Tossing out the Bad
Two advisors who couldn’t stay out of bankruptcy will no longer be able to use the CFP designation, according to a public disciplinary report  issued Tuesday by the CFP Board.
Wylie, Texas-based Robert Carpenter and Earlham, Iowa-based Stephen William Connolly both filed for second bankruptcies, which the Board says “demonstrated a continued inability to manage…personal finances.” Apparently you’re allowed one bankruptcy, but two is one too many.
Five others also were stripped of their designations, including a Florida advisor who misappropriated clients’ funds and a New York-based advisor with M&T Securities who recommended unsuitable investments to retirees.
Some Knotty Outside Activities
FINRA went after a former Oppenheimer & Co. financial advisor on Monday, claiming Atlanta-based Jeremy Gerald Tintle failed to report risky outside business activities, recommended unsuitable investments and misused customer funds.
The regulator filed a complaint Monday alleging that while with Morgan Keegan from November 2006 to September 2008, Tintle recommended a client invest $1 million in an outside venture that was speculative, illiquid and risky. Further, Tintle failed to report his activities to the firm and the sale was never approved.
FINRA also claims Tintle persuaded clients to withdraw funds for securities purchases, but the broker never applied the client’s money toward the promised purchase. The broker’s alleged theft continued even after he left Morgan Keegan to join Oppenheimer in September 2008.
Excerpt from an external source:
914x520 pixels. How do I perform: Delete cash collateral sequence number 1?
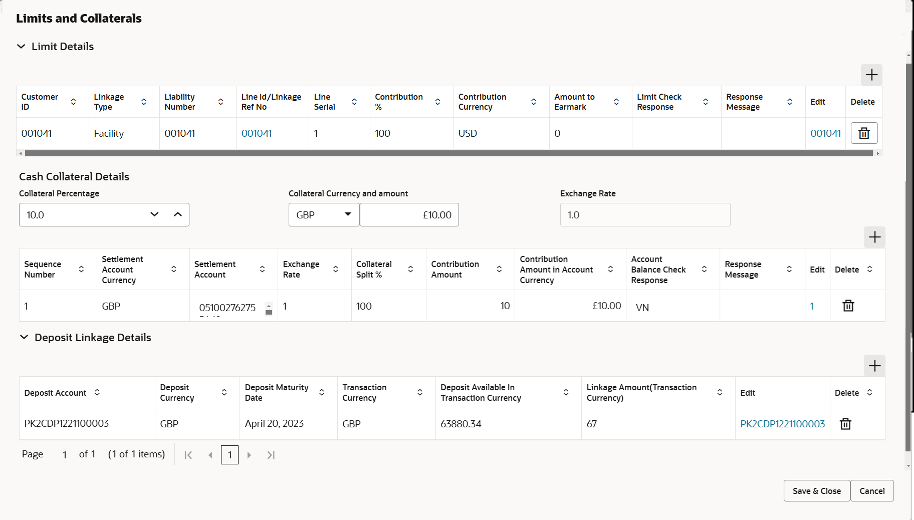point(848,306)
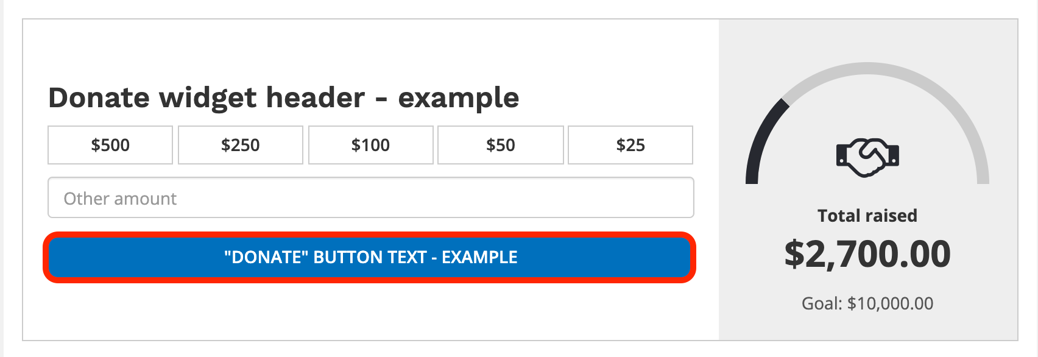Click the $2,700.00 raised total

pos(867,254)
In its complaint, FINRA is seeking sanctions against Tintle, as well as the disgorgement of any illicit profits.
This Little Piggy Goes to Jail
In case you missed it, Brian Anthony Bjork was sentenced to serve a 52-month prison sentence last Friday and ordered to pay $1.1 million in restitution to victims of the “scam within a scam” he helped perpetrate with his partner who eventually committed suicide while under investigation.
As reported in REP. Magazine in March, Bjork is the former employee of deceased Friendswood investment  advisor Joel David Salinas—who committed suicide in 2011 after his $50 million bogus bond scam was uncovered.
Prosecutors claimed the Missouri City, Texas-based investment advisor ran a concurrent Ponzi scheme within Salinas’ larger fraud that swindled investors out of more than $1 million.
While working with Salinas, a Feb. 7 complaint alleged Bjork used client investments for pawnshops and corporate bonds to illegally finance his lifestyle and pay off prior investors. Bjork pled guilty to one count of wire fraud in February.